▶ [Tasks]:
**A.** According to the Iraq war excerpt, how many US troops are still deployed in Iraq?
**B.** Write the next part of the Iraq war excerpt, starting after its final sentence.

*** Extracted text ***

This week, two major news stories dominating the headlines have converged–the CIA leak case in Washington and the grim milestone of 2,000 US soldiers killed in Iraq–and they’re linked. The CIA leak case is about smearing a whistleblower who challenged the Bush administration’s pretext for the Iraq invasion–weapons of mass destruction. It turns out there were no WMDs, but there is a war. And as protests, vigils and rallies are held around the country to mark the 2,000th American soldier killed, 159,000 troops are still deployed in Iraq–matching the largest American force ever in the country.

We go to the voices of members of the Arkansas National Guard. They are the subject of a multi-part documentary series airing on Discovery Times, called "Off to War: From Rural Arkansas to Baghdad." This series was one of the first to deal with the ongoing problem of US troops having inadequate equipment and unarmored vehicles in Iraq.

*** Listing ***

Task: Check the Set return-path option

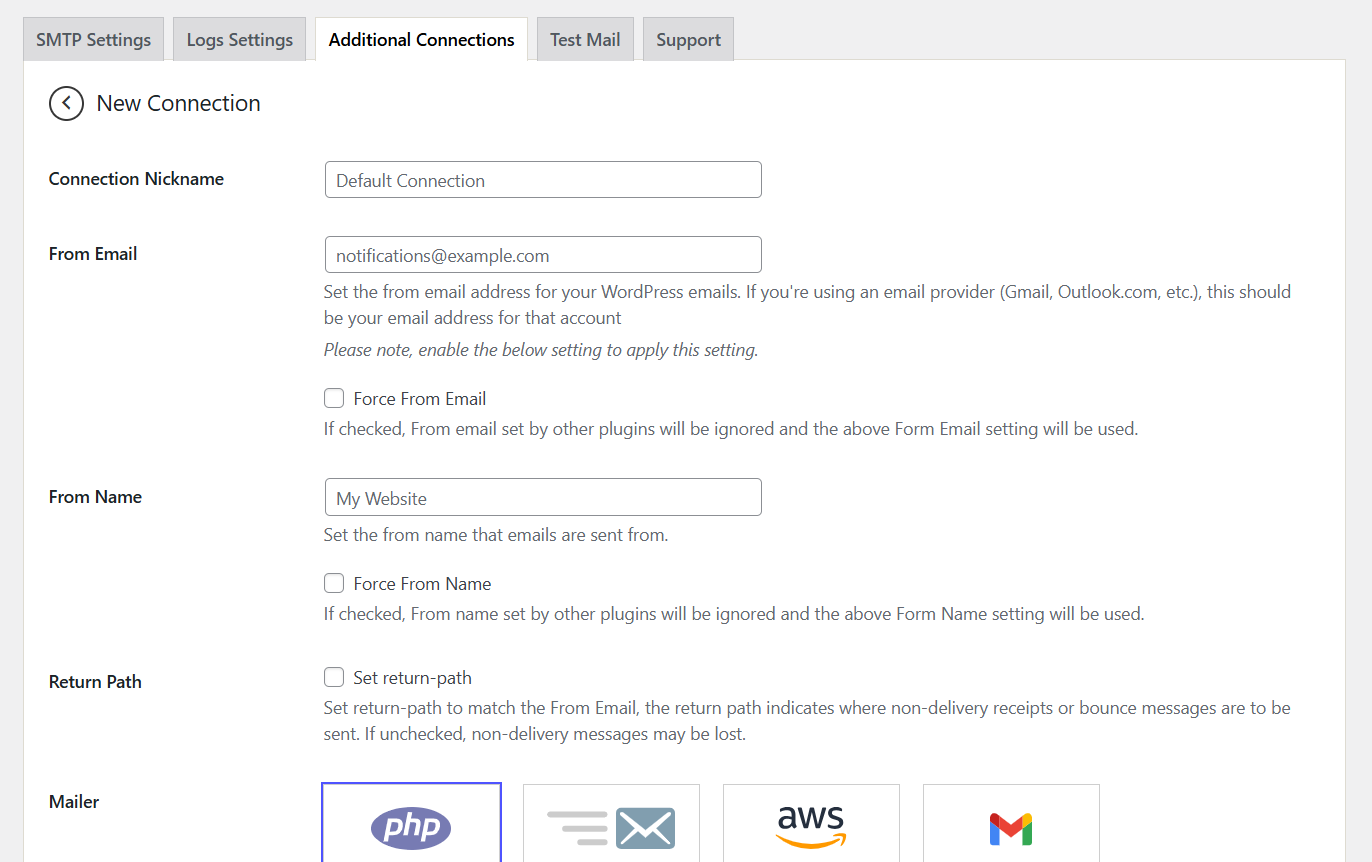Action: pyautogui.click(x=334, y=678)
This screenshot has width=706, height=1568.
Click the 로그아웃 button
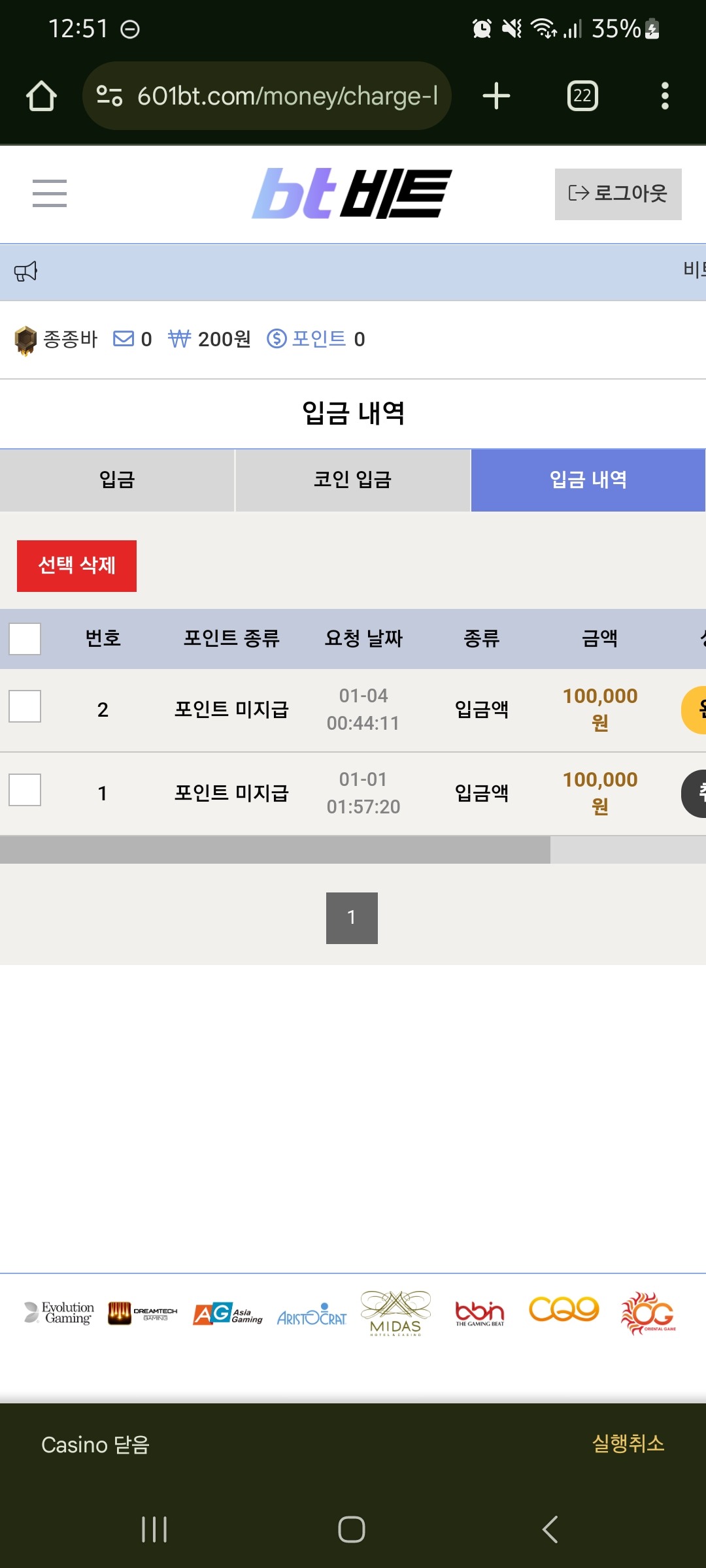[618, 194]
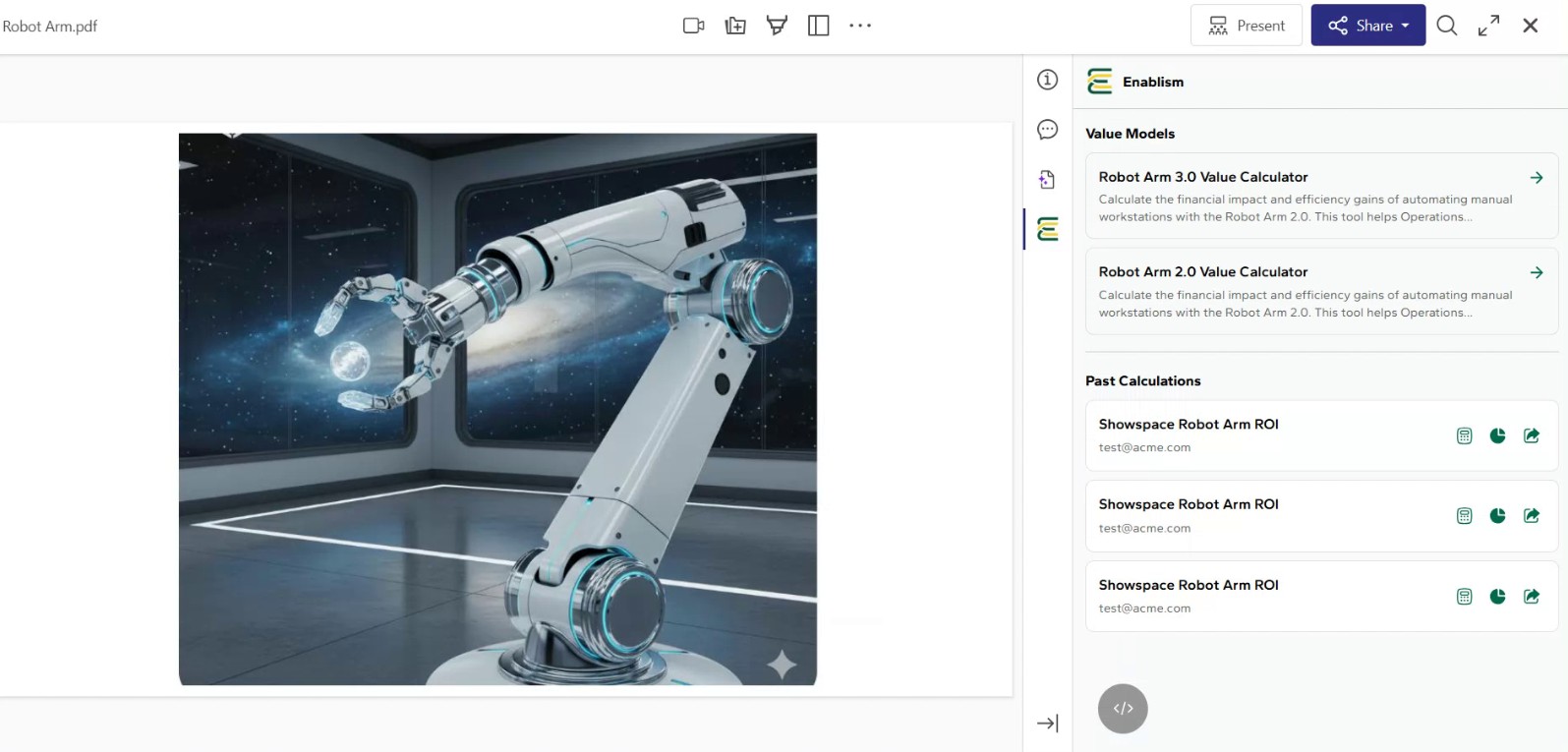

***

▶ [Outputs in order]:
**A.** 159,000

**B.**
  • Craig Renaud and Brent Renaud, the filmmakers and producers of the documentary series "Off to War: From Rural Arkansas to Baghdad," which follows members of the Arkansas National Guard as they deploy to Iraq. On Saturday, the sixth installment of the series will air on Discovery Times.

Transcript

This is a rush transcript. Copy may not be in its final form.

JUAN GONZALEZ: Today, we go "off to war."

ARKANSAS NATIONAL GUARDSMEN: War! Good God, y’all! What is it good for? Absolutely nothing!

AMY GOODMAN: Yes, that wasn’t an acapella group, it was the voices of members of the Arkansas National Guard. They’re the subject of a multi-part documentary series airing on Discovery Times called Off to War: From Rural Arkansas to Baghdad. The series was one of the first to deal with the ongoing problem of U.S. troops having inadequate equipment and unarmored vehicles in Iraq. This is an excerpt of Off to War.

NATIONAL GUARDSMAN 1: The convoy, we’re getting ready to take to Camp Taji, north of Baghdad. It’s pretty serious. Some of the equipment is old, so we’re trying to make sure it doesn’t break down.

NATIONAL GUARDSMAN 2: I can’t — I have no idea why, you know, the United States Army would make us deploy with this old crap. And I think they’re going to quickly understand that when half of it breaks down on the way to Taji, and it will, that it’s not a good idea to deploy a National Guard unit with old Vietnam-era equipment.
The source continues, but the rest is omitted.